::: RECORDS :::

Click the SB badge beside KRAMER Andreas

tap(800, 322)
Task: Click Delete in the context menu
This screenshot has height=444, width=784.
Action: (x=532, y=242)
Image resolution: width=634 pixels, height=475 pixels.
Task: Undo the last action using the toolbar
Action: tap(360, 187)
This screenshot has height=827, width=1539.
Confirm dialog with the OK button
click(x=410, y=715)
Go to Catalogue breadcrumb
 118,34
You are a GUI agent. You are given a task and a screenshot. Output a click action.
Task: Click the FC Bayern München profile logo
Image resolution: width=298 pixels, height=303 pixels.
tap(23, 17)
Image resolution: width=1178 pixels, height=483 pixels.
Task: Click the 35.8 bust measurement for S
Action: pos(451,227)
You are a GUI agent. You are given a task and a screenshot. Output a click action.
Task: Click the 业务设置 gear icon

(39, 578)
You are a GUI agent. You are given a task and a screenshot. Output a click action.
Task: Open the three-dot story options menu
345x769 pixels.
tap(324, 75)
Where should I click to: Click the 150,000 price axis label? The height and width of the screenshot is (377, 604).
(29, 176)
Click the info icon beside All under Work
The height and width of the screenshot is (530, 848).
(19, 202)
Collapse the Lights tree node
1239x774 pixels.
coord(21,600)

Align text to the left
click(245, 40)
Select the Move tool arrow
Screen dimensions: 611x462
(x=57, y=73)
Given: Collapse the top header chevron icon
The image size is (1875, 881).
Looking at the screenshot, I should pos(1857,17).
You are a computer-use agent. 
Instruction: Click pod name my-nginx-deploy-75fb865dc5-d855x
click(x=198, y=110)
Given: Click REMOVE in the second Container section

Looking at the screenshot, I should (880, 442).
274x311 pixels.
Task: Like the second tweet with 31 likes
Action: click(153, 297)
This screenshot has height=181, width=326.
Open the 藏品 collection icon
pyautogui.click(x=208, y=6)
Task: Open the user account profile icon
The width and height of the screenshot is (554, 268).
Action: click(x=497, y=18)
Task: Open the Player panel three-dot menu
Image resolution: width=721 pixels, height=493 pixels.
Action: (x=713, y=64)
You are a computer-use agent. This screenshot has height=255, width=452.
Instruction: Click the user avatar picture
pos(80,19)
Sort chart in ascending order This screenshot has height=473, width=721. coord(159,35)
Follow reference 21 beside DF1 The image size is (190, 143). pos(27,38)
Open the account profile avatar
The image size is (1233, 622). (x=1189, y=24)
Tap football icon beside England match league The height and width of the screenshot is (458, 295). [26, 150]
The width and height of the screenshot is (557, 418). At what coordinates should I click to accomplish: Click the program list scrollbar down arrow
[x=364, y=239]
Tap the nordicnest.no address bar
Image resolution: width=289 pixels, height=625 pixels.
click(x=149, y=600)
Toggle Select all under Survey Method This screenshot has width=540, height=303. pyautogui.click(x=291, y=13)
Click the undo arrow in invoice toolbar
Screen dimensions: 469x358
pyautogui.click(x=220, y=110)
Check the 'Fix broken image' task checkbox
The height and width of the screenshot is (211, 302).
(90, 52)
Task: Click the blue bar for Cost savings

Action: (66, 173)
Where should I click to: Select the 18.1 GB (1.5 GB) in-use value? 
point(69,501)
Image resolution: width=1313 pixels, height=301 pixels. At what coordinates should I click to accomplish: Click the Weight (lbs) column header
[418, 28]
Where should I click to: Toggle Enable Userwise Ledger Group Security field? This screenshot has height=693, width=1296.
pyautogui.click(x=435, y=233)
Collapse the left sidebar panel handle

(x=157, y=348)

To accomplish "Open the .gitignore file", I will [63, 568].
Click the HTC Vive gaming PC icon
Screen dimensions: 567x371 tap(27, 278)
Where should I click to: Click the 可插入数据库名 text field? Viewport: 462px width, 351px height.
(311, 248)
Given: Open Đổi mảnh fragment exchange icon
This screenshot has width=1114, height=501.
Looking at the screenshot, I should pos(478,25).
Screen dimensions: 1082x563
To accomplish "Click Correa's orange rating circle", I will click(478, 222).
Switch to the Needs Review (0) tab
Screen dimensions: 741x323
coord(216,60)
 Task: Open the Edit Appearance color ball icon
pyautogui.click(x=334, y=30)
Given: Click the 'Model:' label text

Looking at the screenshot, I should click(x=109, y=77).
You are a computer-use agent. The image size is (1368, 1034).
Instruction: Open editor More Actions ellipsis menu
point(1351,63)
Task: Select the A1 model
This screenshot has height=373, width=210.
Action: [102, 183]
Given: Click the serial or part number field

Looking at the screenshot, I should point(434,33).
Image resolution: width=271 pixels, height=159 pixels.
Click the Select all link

:::

● **YOUR TASK**
Each line of the data should be given back exactly.

● **ANSWER TO THE PROBLEM**
Click the SB badge beside KRAMER Andreas

tap(800, 322)
Task: Click Delete in the context menu
This screenshot has height=444, width=784.
Action: (x=532, y=242)
Image resolution: width=634 pixels, height=475 pixels.
Task: Undo the last action using the toolbar
Action: tap(360, 187)
This screenshot has height=827, width=1539.
Confirm dialog with the OK button
click(x=410, y=715)
Go to Catalogue breadcrumb
 118,34
You are a GUI agent. You are given a task and a screenshot. Output a click action.
Task: Click the FC Bayern München profile logo
Image resolution: width=298 pixels, height=303 pixels.
tap(23, 17)
Image resolution: width=1178 pixels, height=483 pixels.
Task: Click the 35.8 bust measurement for S
Action: pos(451,227)
You are a GUI agent. You are given a task and a screenshot. Output a click action.
Task: Click the 业务设置 gear icon

(39, 578)
You are a GUI agent. You are given a task and a screenshot. Output a click action.
Task: Open the three-dot story options menu
345x769 pixels.
tap(324, 75)
Where should I click to: Click the 150,000 price axis label? The height and width of the screenshot is (377, 604).
(29, 176)
Click the info icon beside All under Work
The height and width of the screenshot is (530, 848).
(19, 202)
Collapse the Lights tree node
1239x774 pixels.
coord(21,600)

Align text to the left
click(245, 40)
Select the Move tool arrow
Screen dimensions: 611x462
(x=57, y=73)
Given: Collapse the top header chevron icon
The image size is (1875, 881).
Looking at the screenshot, I should pos(1857,17).
You are a computer-use agent. 
Instruction: Click pod name my-nginx-deploy-75fb865dc5-d855x
click(x=198, y=110)
Given: Click REMOVE in the second Container section

Looking at the screenshot, I should (880, 442).
274x311 pixels.
Task: Like the second tweet with 31 likes
Action: click(153, 297)
This screenshot has height=181, width=326.
Open the 藏品 collection icon
pyautogui.click(x=208, y=6)
Task: Open the user account profile icon
The width and height of the screenshot is (554, 268).
Action: click(x=497, y=18)
Task: Open the Player panel three-dot menu
Image resolution: width=721 pixels, height=493 pixels.
Action: (x=713, y=64)
You are a computer-use agent. This screenshot has height=255, width=452.
Instruction: Click the user avatar picture
pos(80,19)
Sort chart in ascending order This screenshot has height=473, width=721. coord(159,35)
Follow reference 21 beside DF1 The image size is (190, 143). pos(27,38)
Open the account profile avatar
The image size is (1233, 622). (x=1189, y=24)
Tap football icon beside England match league The height and width of the screenshot is (458, 295). [26, 150]
The width and height of the screenshot is (557, 418). At what coordinates should I click to accomplish: Click the program list scrollbar down arrow
[x=364, y=239]
Tap the nordicnest.no address bar
Image resolution: width=289 pixels, height=625 pixels.
click(x=149, y=600)
Toggle Select all under Survey Method This screenshot has width=540, height=303. pyautogui.click(x=291, y=13)
Click the undo arrow in invoice toolbar
Screen dimensions: 469x358
pyautogui.click(x=220, y=110)
Check the 'Fix broken image' task checkbox
The height and width of the screenshot is (211, 302).
(90, 52)
Task: Click the blue bar for Cost savings

Action: (66, 173)
Where should I click to: Select the 18.1 GB (1.5 GB) in-use value? 
point(69,501)
Image resolution: width=1313 pixels, height=301 pixels. At what coordinates should I click to accomplish: Click the Weight (lbs) column header
[418, 28]
Where should I click to: Toggle Enable Userwise Ledger Group Security field? This screenshot has height=693, width=1296.
pyautogui.click(x=435, y=233)
Collapse the left sidebar panel handle

(x=157, y=348)

To accomplish "Open the .gitignore file", I will [63, 568].
Click the HTC Vive gaming PC icon
Screen dimensions: 567x371 tap(27, 278)
Where should I click to: Click the 可插入数据库名 text field? Viewport: 462px width, 351px height.
(311, 248)
Given: Open Đổi mảnh fragment exchange icon
This screenshot has width=1114, height=501.
Looking at the screenshot, I should pos(478,25).
Screen dimensions: 1082x563
To accomplish "Click Correa's orange rating circle", I will click(478, 222).
Switch to the Needs Review (0) tab
Screen dimensions: 741x323
coord(216,60)
 Task: Open the Edit Appearance color ball icon
pyautogui.click(x=334, y=30)
Given: Click the 'Model:' label text

Looking at the screenshot, I should click(x=109, y=77).
You are a computer-use agent. The image size is (1368, 1034).
Instruction: Open editor More Actions ellipsis menu
point(1351,63)
Task: Select the A1 model
This screenshot has height=373, width=210.
Action: [102, 183]
Given: Click the serial or part number field

Looking at the screenshot, I should point(434,33).
Image resolution: width=271 pixels, height=159 pixels.
Click the Select all link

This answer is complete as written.